» **Bloque de texto**
------------------------------

La mujer había pagado la multa antes de entrar en Ciudadanos, pero Feijóo y la trompetería mediática martillearon en aquella campaña: “Quitarles una plaza de aparcamiento me parece que no es muy compatible con pedir la confianza de los ciudadanos”. Lo dijo así, con esas palabras y tono muy grave.

En aquel momento el PP tenía 37 acusados en Gürtel, incluido quien había sido su secretario de organización en Galicia, Pablo Crespo, y había severas sospechas sobre su financiación irregular durante décadas y también sobre los sobresueldos en B que el tesorero había escrito en unos papeles subrayados en amarillo. En Galicia la Justicia ya había condenado a quien fuera su presidente provincial en Ourense, José Luis Baltar, por usar la diputación como si fuera su empresa privada y enchufar a 104 personas de las distintas familias del partido, pero el PP y sus potentes altavoces mediáticos centraron la campaña en si merecía ser votada una persona que dos años atrás había aparcado en una plaza de movilidad reducida. 

Ciudadanos no obtuvo representación, Feijóo revalidó su tercera mayoría absoluta y del discapacitadosgate no se volvió a saber.

------------------------------

Elementos de datos
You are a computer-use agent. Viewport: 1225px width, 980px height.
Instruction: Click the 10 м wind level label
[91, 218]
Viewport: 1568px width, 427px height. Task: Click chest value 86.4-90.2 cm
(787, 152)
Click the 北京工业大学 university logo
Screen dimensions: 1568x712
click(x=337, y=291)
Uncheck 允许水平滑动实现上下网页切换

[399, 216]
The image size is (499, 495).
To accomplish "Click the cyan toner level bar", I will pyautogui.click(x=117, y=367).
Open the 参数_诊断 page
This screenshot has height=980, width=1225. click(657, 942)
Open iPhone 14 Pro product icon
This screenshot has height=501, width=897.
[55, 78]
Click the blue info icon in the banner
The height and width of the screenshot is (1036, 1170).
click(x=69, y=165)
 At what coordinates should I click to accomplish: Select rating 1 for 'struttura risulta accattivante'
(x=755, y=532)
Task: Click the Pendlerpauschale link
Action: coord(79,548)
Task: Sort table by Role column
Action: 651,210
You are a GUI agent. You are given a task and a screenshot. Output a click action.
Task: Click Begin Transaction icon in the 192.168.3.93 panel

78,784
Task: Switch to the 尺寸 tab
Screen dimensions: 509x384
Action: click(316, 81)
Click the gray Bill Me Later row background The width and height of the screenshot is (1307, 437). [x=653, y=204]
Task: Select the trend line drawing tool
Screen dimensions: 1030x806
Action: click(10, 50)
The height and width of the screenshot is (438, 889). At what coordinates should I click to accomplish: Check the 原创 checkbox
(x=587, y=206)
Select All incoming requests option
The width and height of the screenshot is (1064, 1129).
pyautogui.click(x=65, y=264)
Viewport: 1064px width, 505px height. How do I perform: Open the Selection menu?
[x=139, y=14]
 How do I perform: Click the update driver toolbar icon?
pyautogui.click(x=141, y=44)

------------------------------

» **Explorar el material**
• 1. Reproduce sin cambios el fragmento del texto sobre la campaña de Feijóo que comienza con "La mujer había" y llega hasta "tono muy grave.".
• 2. Prosigue el texto sobre la campaña de Feijóo a partir de su última oración.

» **Respuestas propuestas**
• 1.
La mujer había pagado la multa antes de entrar en Ciudadanos, pero Feijóo y la trompetería mediática martillearon en aquella campaña: “Quitarles una plaza de aparcamiento me parece que no es muy compatible con pedir la confianza de los ciudadanos”. Lo dijo así, con esas palabras y tono muy grave.

• 2.
No hace falta recordar a estas alturas tampoco cómo acabó el asuntillo aquel de Gürtel y la condena que todavía hace unas semanas ratificó el Supremo, aunque no encontrase hueco en las portadas de papel de la prensa conservadora que sí reservaron un espacio a Begoña Gómez (igual que hicieron el día que estalló la DANA).

Tampoco debería causar sorpresa si se recuerda que cuando explotó el caso Gürtel con las primeras detenciones, allá por febrero de 2009, la misma prensa de derechas puso el acento en que el ministro de justicia socialista, Mariano Fernández Bermejo, había coincidido en una cacería con el juez del caso, Baltasar Garzón. Aquello fue tal vez el triunfo más clamoroso de la agenda setting de la derecha: lograr que el primer dimitido por Gürtel fuera un dirigente socialista. Imposible de olvidar aquellas jornadas en que Mariano Rajoy en plena campaña gallega, la que llevó a Feijóo a su primera mayoría absoluta, exigía a sus adversarios responsabilidades por Gürtel: “Son las 11 de la mañana y Fernández Bermejo no ha dimitido”.

Una mínima cultura democrática obligaría a que la opinión publicada empezase por reconocer la legitimidad del Gobierno, en lugar de intentar derribarlo por lo civil y por lo criminal

Por ir acabando la columna, claro que el Gobierno de Sánchez, como todos los gobiernos, merece ser fiscalizado y criticado: ahí están todas sus contradicciones con Puigdemont, sus bandazos con la emigración, el abandono del Sahara, sus raquíticas medidas en materia de vivienda que ahogan a una generación entera, y sobre todo el gravísimo caso de corrupción que llegó a alcanzar (presuntamente) en su primer gobierno a quien fue 'número dos' del PSOE y ministro de su departamento más inversor.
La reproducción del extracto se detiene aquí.